▶ AIM OF THE TASK:
With nothing left out, give the data back exactly.

Data items:
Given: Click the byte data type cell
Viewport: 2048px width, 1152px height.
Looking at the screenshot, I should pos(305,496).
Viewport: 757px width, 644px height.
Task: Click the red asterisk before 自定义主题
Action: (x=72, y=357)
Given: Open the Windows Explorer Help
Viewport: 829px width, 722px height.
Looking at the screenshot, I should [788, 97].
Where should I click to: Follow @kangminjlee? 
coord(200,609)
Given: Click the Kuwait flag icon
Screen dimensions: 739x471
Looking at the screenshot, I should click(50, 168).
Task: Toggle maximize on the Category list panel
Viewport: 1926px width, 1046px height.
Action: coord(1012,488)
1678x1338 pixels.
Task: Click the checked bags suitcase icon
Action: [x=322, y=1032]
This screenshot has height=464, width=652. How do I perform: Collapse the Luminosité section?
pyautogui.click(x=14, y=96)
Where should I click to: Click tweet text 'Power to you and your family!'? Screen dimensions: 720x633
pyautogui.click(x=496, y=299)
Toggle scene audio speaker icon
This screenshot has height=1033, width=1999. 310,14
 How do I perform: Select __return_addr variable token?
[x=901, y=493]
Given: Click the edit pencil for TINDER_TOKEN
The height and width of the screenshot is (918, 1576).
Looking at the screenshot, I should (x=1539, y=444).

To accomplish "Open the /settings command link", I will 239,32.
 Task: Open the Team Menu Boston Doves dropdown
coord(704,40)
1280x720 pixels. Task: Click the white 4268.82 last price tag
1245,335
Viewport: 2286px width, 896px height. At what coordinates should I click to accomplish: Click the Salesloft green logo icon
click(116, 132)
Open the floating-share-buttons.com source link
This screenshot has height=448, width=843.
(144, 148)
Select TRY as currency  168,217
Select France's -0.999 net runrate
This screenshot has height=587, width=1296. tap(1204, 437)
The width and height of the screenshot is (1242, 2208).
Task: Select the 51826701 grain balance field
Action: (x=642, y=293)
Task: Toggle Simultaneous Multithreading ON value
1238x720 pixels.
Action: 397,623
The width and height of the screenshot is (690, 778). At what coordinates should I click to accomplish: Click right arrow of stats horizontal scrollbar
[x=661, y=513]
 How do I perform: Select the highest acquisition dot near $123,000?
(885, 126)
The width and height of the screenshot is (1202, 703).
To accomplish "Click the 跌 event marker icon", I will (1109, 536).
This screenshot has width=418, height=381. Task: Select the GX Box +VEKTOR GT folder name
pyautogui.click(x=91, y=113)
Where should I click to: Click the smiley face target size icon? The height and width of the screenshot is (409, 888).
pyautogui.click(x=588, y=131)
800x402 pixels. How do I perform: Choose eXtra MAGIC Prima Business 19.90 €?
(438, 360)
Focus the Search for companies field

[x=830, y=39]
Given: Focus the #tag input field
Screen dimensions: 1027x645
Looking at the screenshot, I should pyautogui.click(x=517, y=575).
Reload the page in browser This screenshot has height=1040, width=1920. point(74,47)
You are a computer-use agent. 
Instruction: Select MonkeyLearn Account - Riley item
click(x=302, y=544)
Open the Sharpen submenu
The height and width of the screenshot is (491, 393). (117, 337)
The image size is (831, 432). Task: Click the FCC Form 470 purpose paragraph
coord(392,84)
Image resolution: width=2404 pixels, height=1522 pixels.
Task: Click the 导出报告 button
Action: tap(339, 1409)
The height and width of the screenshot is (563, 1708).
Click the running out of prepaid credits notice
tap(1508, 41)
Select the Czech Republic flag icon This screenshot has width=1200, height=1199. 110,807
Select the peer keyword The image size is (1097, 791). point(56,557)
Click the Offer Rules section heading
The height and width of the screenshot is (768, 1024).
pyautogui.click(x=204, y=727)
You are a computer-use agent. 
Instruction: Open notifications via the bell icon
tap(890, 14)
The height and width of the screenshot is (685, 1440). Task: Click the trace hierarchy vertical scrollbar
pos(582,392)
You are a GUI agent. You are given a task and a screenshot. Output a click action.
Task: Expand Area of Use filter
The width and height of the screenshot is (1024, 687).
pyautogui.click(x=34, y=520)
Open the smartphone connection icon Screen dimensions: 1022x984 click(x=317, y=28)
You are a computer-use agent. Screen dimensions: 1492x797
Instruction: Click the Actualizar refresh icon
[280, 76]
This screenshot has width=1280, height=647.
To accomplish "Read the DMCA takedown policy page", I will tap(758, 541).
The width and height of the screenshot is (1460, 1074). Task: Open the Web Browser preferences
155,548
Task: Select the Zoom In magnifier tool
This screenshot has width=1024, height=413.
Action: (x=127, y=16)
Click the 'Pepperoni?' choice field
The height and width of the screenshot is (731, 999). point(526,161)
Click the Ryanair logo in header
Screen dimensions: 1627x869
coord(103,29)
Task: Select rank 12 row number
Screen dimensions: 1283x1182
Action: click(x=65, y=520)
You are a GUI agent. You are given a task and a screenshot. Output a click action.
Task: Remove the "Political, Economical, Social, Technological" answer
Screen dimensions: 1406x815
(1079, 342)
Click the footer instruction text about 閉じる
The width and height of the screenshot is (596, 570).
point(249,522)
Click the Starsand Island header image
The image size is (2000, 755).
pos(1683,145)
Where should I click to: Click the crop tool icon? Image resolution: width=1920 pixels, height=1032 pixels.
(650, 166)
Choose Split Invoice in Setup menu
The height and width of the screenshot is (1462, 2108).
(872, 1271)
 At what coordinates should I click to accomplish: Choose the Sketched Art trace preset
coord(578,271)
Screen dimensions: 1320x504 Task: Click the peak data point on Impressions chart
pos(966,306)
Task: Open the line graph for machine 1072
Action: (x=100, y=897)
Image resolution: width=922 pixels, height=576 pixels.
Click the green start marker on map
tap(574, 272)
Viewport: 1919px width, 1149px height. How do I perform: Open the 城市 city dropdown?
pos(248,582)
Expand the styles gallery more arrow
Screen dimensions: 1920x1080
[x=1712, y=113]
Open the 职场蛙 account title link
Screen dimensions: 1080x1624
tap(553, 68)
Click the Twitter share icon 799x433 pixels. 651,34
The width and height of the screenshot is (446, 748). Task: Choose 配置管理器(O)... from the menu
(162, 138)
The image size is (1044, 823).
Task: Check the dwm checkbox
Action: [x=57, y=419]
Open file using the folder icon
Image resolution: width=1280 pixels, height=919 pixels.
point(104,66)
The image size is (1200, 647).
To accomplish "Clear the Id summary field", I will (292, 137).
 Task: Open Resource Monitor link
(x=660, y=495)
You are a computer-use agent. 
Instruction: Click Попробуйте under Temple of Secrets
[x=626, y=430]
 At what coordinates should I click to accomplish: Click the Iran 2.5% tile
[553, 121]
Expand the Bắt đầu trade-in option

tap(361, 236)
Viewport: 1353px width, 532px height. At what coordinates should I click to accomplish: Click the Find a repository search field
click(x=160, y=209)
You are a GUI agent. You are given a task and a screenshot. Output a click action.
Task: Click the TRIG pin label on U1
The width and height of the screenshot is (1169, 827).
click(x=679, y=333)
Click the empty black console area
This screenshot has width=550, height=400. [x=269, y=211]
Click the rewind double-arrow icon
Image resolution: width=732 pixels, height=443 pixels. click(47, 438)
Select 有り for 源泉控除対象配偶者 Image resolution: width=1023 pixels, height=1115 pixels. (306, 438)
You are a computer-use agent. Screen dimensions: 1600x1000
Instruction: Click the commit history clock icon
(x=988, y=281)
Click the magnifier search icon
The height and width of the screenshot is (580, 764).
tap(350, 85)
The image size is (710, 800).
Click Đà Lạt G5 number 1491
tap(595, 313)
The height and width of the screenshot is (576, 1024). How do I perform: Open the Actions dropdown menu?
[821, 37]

▶ TASK ANSWER:
Given: Click the byte data type cell
Viewport: 2048px width, 1152px height.
Looking at the screenshot, I should pos(305,496).
Viewport: 757px width, 644px height.
Task: Click the red asterisk before 自定义主题
Action: (x=72, y=357)
Given: Open the Windows Explorer Help
Viewport: 829px width, 722px height.
Looking at the screenshot, I should [788, 97].
Where should I click to: Follow @kangminjlee? 
coord(200,609)
Given: Click the Kuwait flag icon
Screen dimensions: 739x471
Looking at the screenshot, I should click(50, 168).
Task: Toggle maximize on the Category list panel
Viewport: 1926px width, 1046px height.
Action: coord(1012,488)
1678x1338 pixels.
Task: Click the checked bags suitcase icon
Action: [x=322, y=1032]
This screenshot has height=464, width=652. How do I perform: Collapse the Luminosité section?
pyautogui.click(x=14, y=96)
Where should I click to: Click tweet text 'Power to you and your family!'? Screen dimensions: 720x633
pyautogui.click(x=496, y=299)
Toggle scene audio speaker icon
This screenshot has height=1033, width=1999. 310,14
 How do I perform: Select __return_addr variable token?
[x=901, y=493]
Given: Click the edit pencil for TINDER_TOKEN
The height and width of the screenshot is (918, 1576).
Looking at the screenshot, I should (x=1539, y=444).

To accomplish "Open the /settings command link", I will 239,32.
 Task: Open the Team Menu Boston Doves dropdown
coord(704,40)
1280x720 pixels. Task: Click the white 4268.82 last price tag
1245,335
Viewport: 2286px width, 896px height. At what coordinates should I click to accomplish: Click the Salesloft green logo icon
click(116, 132)
Open the floating-share-buttons.com source link
This screenshot has height=448, width=843.
(144, 148)
Select TRY as currency  168,217
Select France's -0.999 net runrate
This screenshot has height=587, width=1296. tap(1204, 437)
The width and height of the screenshot is (1242, 2208).
Task: Select the 51826701 grain balance field
Action: (x=642, y=293)
Task: Toggle Simultaneous Multithreading ON value
1238x720 pixels.
Action: 397,623
The width and height of the screenshot is (690, 778). At what coordinates should I click to accomplish: Click right arrow of stats horizontal scrollbar
[x=661, y=513]
 How do I perform: Select the highest acquisition dot near $123,000?
(885, 126)
The width and height of the screenshot is (1202, 703).
To accomplish "Click the 跌 event marker icon", I will (1109, 536).
This screenshot has width=418, height=381. Task: Select the GX Box +VEKTOR GT folder name
pyautogui.click(x=91, y=113)
Where should I click to: Click the smiley face target size icon? The height and width of the screenshot is (409, 888).
pyautogui.click(x=588, y=131)
800x402 pixels. How do I perform: Choose eXtra MAGIC Prima Business 19.90 €?
(438, 360)
Focus the Search for companies field

[x=830, y=39]
Given: Focus the #tag input field
Screen dimensions: 1027x645
Looking at the screenshot, I should pyautogui.click(x=517, y=575).
Reload the page in browser This screenshot has height=1040, width=1920. point(74,47)
You are a computer-use agent. 
Instruction: Select MonkeyLearn Account - Riley item
click(x=302, y=544)
Open the Sharpen submenu
The height and width of the screenshot is (491, 393). (117, 337)
The image size is (831, 432). Task: Click the FCC Form 470 purpose paragraph
coord(392,84)
Image resolution: width=2404 pixels, height=1522 pixels.
Task: Click the 导出报告 button
Action: tap(339, 1409)
The height and width of the screenshot is (563, 1708).
Click the running out of prepaid credits notice
tap(1508, 41)
Select the Czech Republic flag icon This screenshot has width=1200, height=1199. 110,807
Select the peer keyword The image size is (1097, 791). point(56,557)
Click the Offer Rules section heading
The height and width of the screenshot is (768, 1024).
pyautogui.click(x=204, y=727)
You are a computer-use agent. 
Instruction: Open notifications via the bell icon
tap(890, 14)
The height and width of the screenshot is (685, 1440). Task: Click the trace hierarchy vertical scrollbar
pos(582,392)
You are a GUI agent. You are given a task and a screenshot. Output a click action.
Task: Expand Area of Use filter
The width and height of the screenshot is (1024, 687).
pyautogui.click(x=34, y=520)
Open the smartphone connection icon Screen dimensions: 1022x984 click(x=317, y=28)
You are a computer-use agent. Screen dimensions: 1492x797
Instruction: Click the Actualizar refresh icon
[280, 76]
This screenshot has width=1280, height=647.
To accomplish "Read the DMCA takedown policy page", I will tap(758, 541).
The width and height of the screenshot is (1460, 1074). Task: Open the Web Browser preferences
155,548
Task: Select the Zoom In magnifier tool
This screenshot has width=1024, height=413.
Action: (x=127, y=16)
Click the 'Pepperoni?' choice field
The height and width of the screenshot is (731, 999). point(526,161)
Click the Ryanair logo in header
Screen dimensions: 1627x869
coord(103,29)
Task: Select rank 12 row number
Screen dimensions: 1283x1182
Action: click(x=65, y=520)
You are a GUI agent. You are given a task and a screenshot. Output a click action.
Task: Remove the "Political, Economical, Social, Technological" answer
Screen dimensions: 1406x815
(1079, 342)
Click the footer instruction text about 閉じる
The width and height of the screenshot is (596, 570).
point(249,522)
Click the Starsand Island header image
The image size is (2000, 755).
pos(1683,145)
Where should I click to: Click the crop tool icon? Image resolution: width=1920 pixels, height=1032 pixels.
(650, 166)
Choose Split Invoice in Setup menu
The height and width of the screenshot is (1462, 2108).
(872, 1271)
 At what coordinates should I click to accomplish: Choose the Sketched Art trace preset
coord(578,271)
Screen dimensions: 1320x504 Task: Click the peak data point on Impressions chart
pos(966,306)
Task: Open the line graph for machine 1072
Action: (x=100, y=897)
Image resolution: width=922 pixels, height=576 pixels.
Click the green start marker on map
tap(574, 272)
Viewport: 1919px width, 1149px height. How do I perform: Open the 城市 city dropdown?
pos(248,582)
Expand the styles gallery more arrow
Screen dimensions: 1920x1080
[x=1712, y=113]
Open the 职场蛙 account title link
Screen dimensions: 1080x1624
tap(553, 68)
Click the Twitter share icon 799x433 pixels. 651,34
The width and height of the screenshot is (446, 748). Task: Choose 配置管理器(O)... from the menu
(162, 138)
The image size is (1044, 823).
Task: Check the dwm checkbox
Action: [x=57, y=419]
Open file using the folder icon
Image resolution: width=1280 pixels, height=919 pixels.
point(104,66)
The image size is (1200, 647).
To accomplish "Clear the Id summary field", I will (292, 137).
 Task: Open Resource Monitor link
(x=660, y=495)
You are a computer-use agent. 
Instruction: Click Попробуйте under Temple of Secrets
[x=626, y=430]
 At what coordinates should I click to accomplish: Click the Iran 2.5% tile
[553, 121]
Expand the Bắt đầu trade-in option

tap(361, 236)
Viewport: 1353px width, 532px height. At what coordinates should I click to accomplish: Click the Find a repository search field
click(x=160, y=209)
You are a GUI agent. You are given a task and a screenshot. Output a click action.
Task: Click the TRIG pin label on U1
The width and height of the screenshot is (1169, 827).
click(x=679, y=333)
Click the empty black console area
This screenshot has width=550, height=400. [x=269, y=211]
Click the rewind double-arrow icon
Image resolution: width=732 pixels, height=443 pixels. click(47, 438)
Select 有り for 源泉控除対象配偶者 Image resolution: width=1023 pixels, height=1115 pixels. (306, 438)
You are a computer-use agent. Screen dimensions: 1600x1000
Instruction: Click the commit history clock icon
(x=988, y=281)
Click the magnifier search icon
The height and width of the screenshot is (580, 764).
tap(350, 85)
The image size is (710, 800).
Click Đà Lạt G5 number 1491
tap(595, 313)
The height and width of the screenshot is (576, 1024). How do I perform: Open the Actions dropdown menu?
[821, 37]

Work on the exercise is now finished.